Over the last decade, however, a preponderance of data has accrued that suggest that the antiplatelet effects of aspirin are nonuniform. In fact, a small, but substantial, proportion of patients may experience suboptimal platelet inhibition despite guideline-recommended dosing of this antiplatelet agent. In recent years, this phenomenon of “aspirin resistance” has transformed from a transient laboratory finding into a potentially clinically relevant entity. Reduced responsiveness to aspirin therapy may place patients at higher risk for adverse ischemic events, highlighting the importance of investigating the mechanisms underlying this phenomenon. The biological response to aspirin therapy is influenced by a number of factors including alterations in drug metabolism and distribution, genetic polymorphisms of molecular pathways, platelet hyperreactivity, and pharmacological interactions. This chapter will focus on the (i) definition and relative prevalence of aspirin resistance, (ii) clinical implications of this phenomenon, (iii) mechanisms of variability and suboptimal response, and (iv) potential methods to overcome aspirin resistance.

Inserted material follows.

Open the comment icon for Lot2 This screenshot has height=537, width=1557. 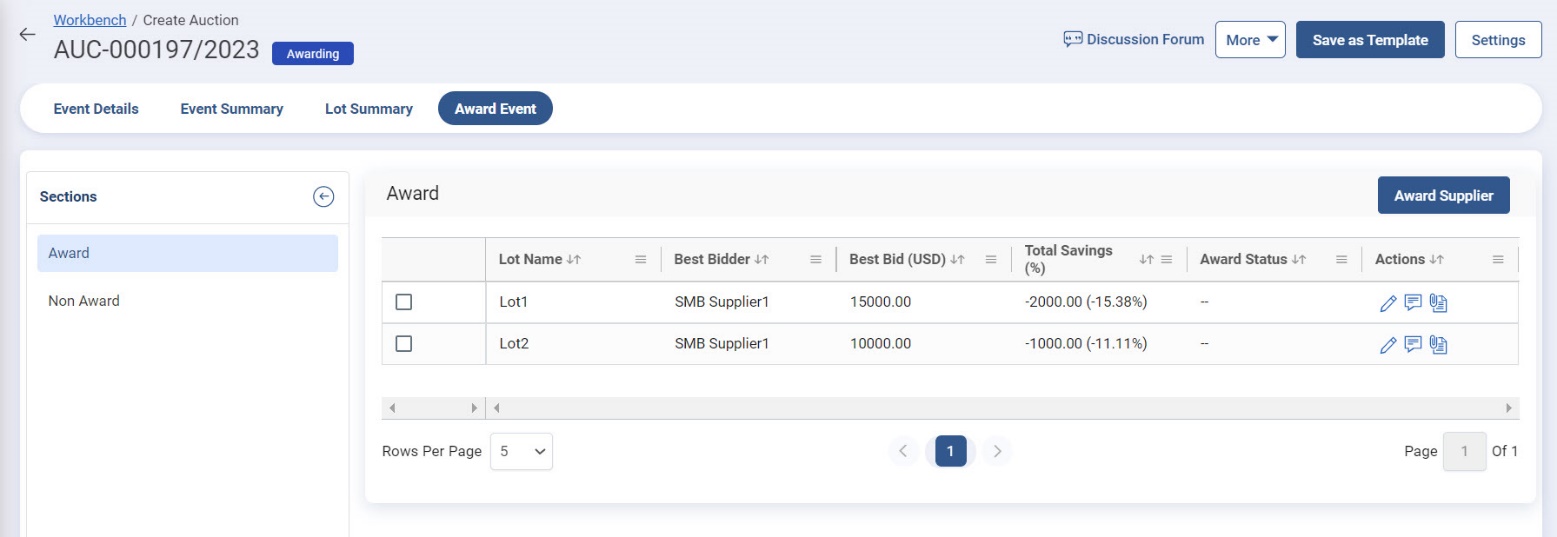(1413, 345)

Definition, prevalence, and clinical implications of aspirin resistance

The overall definition of “aspirin resistance” is highly dependent on the specific assay, cutoffs (for abnormal values), and patient population. Although consensus working group has established a set of criteria for defining high on-treatment platelet reactivity (HTPR) for clopidogrel [6], to our knowledge, no such standardized definitions exist for aspirin. Most definitions rely on strict laboratory criteria based on various in vitro and ex vivo platelet assays. It should be noted that a number of studies have defined suboptimal response to aspirin as the upper fraction (e.g., quartile or quintile) of posttreatment residual platelet function in order to avoid issues with arbitrary, nonstandardized definitions. Furthermore, determination of aspirin responsiveness has largely been examined at a single-time point, generally before or after PCI. Platelet function may dynamically change in the periprocedural time period, and thus, platelet response to aspirin may vary with time. Definitive data are lacking regarding the stability of the aspirin resistance phenomenon over time. This emphasizes the dependence of test results on the particular patient setting, clinical status, and population.

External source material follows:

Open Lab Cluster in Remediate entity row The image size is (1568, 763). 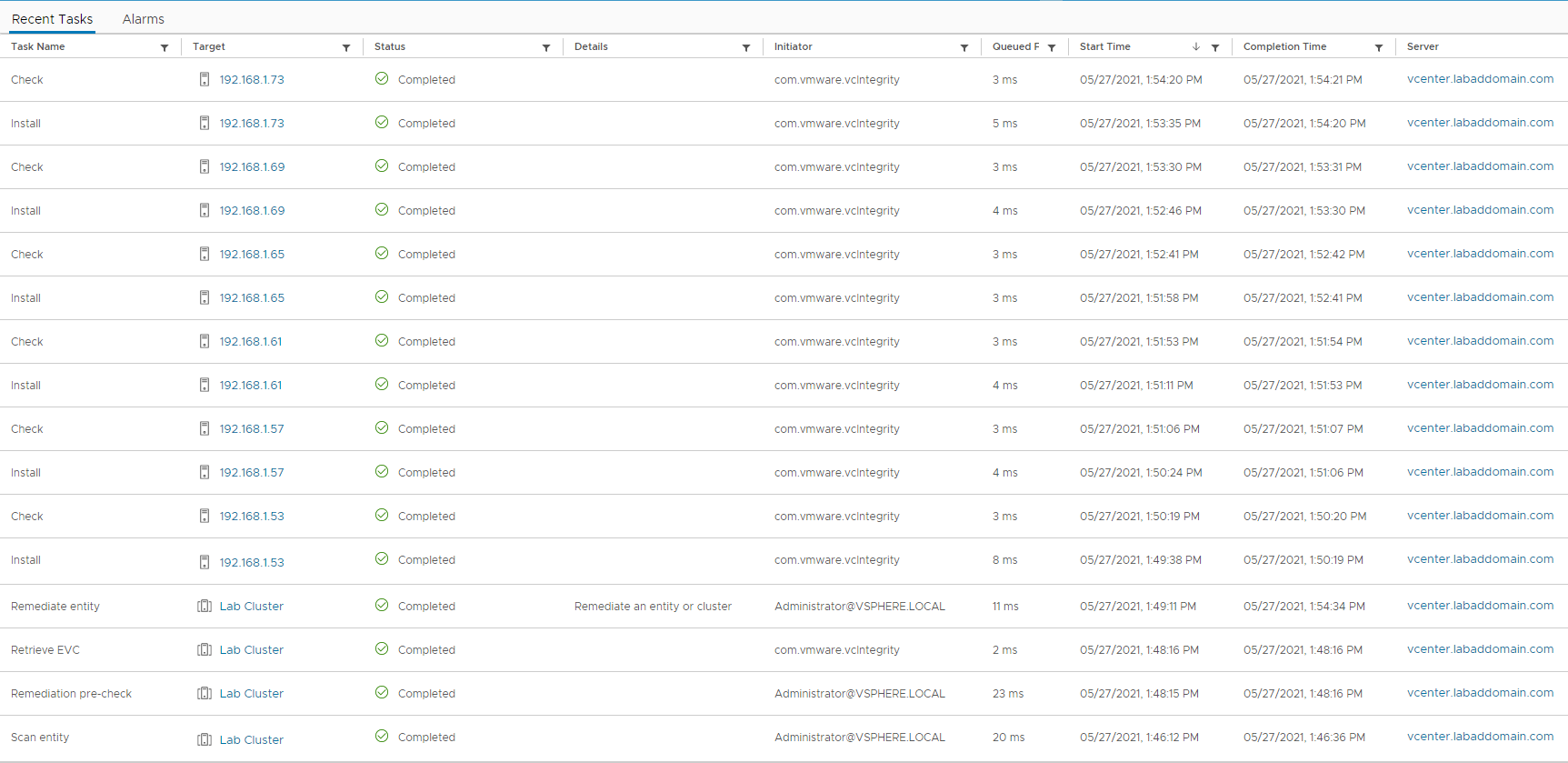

Due to these factors, a wide range of prevalence rates have been reported in the literature ranging from less than 1% in certain population to over 60% of patients studied [7, 8, 9]. A well-conducted cross-sectional study by Lordkipanidzé et al. [10] compared the prevalence of aspirin resistance in 201 patients with stable CAD using six commonly utilized platelet assays (including light transmission aggregometry (LTA), whole blood aggregometry, Platelet Function Analyzer (PFA)-100, VerifyNow Aspirin assay, urine 11-dehydro-TXB₂ concentrations). Approximately 4% of patients were found to be aspirin resistant based on the gold standard LTA stimulated by arachidonic acid (AA). The relative frequency of aspirin resistance for other assays ranged from 6.7% (with VerifyNow Aspirin assay) to 59.5% (with PFA-100). Only few patients were identified by multiple assays to be resistant, and the agreeability between assays was poor [10]. There is especially poor correlation between direct measures of thromboxane metabolites and indirect assays of platelet function [11].

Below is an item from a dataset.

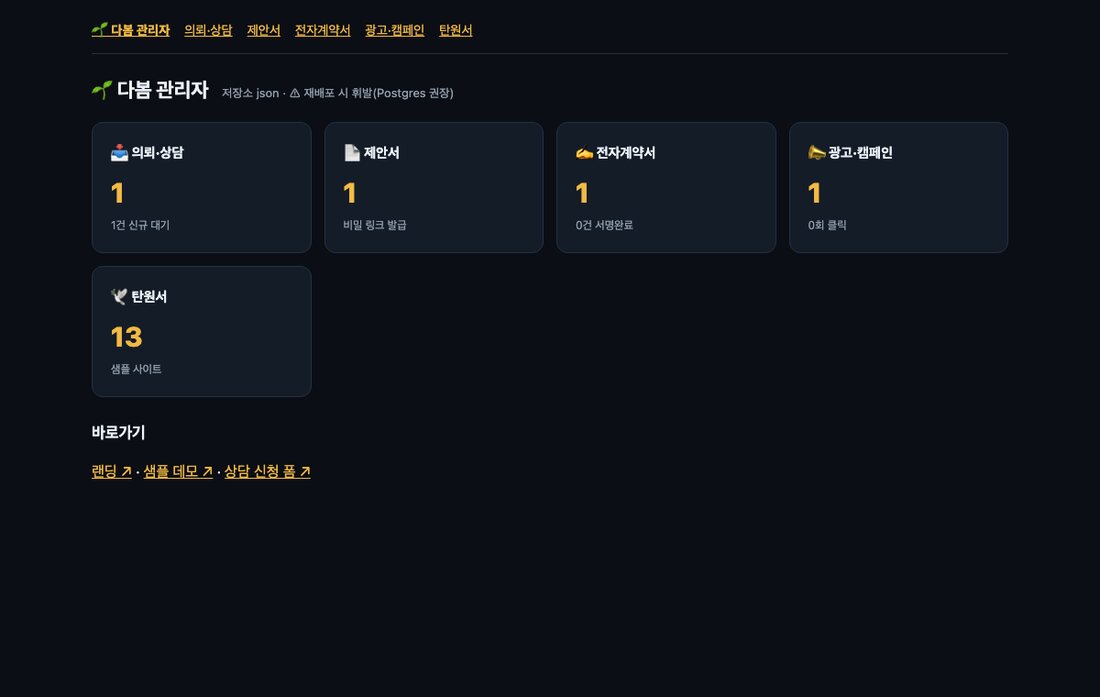
Task: Open 제안서 in the top navigation
Action: coord(263,30)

Mounting evidences over the last decade suggest that aspirin resistance is associated with a significantly increased risk of adverse cardiovascular events. In fact, three recent meta-analyses [12, 13, 14] consistently showed that patients with aspirin resistance, measured by a number of laboratory assays, had significantly worse prognosis compared to patients who were aspirin sensitive. Each meta-analysis included over 2000 patients and over 10 independent studies [12, 13, 14]. The pooled odds ratios for combined cardiovascular end points in each meta-analysis were 3.85 (3.08–4.80) [12], 3.8 (2.3–6.1) [13], and 3.11 (1.88–5.15) [14].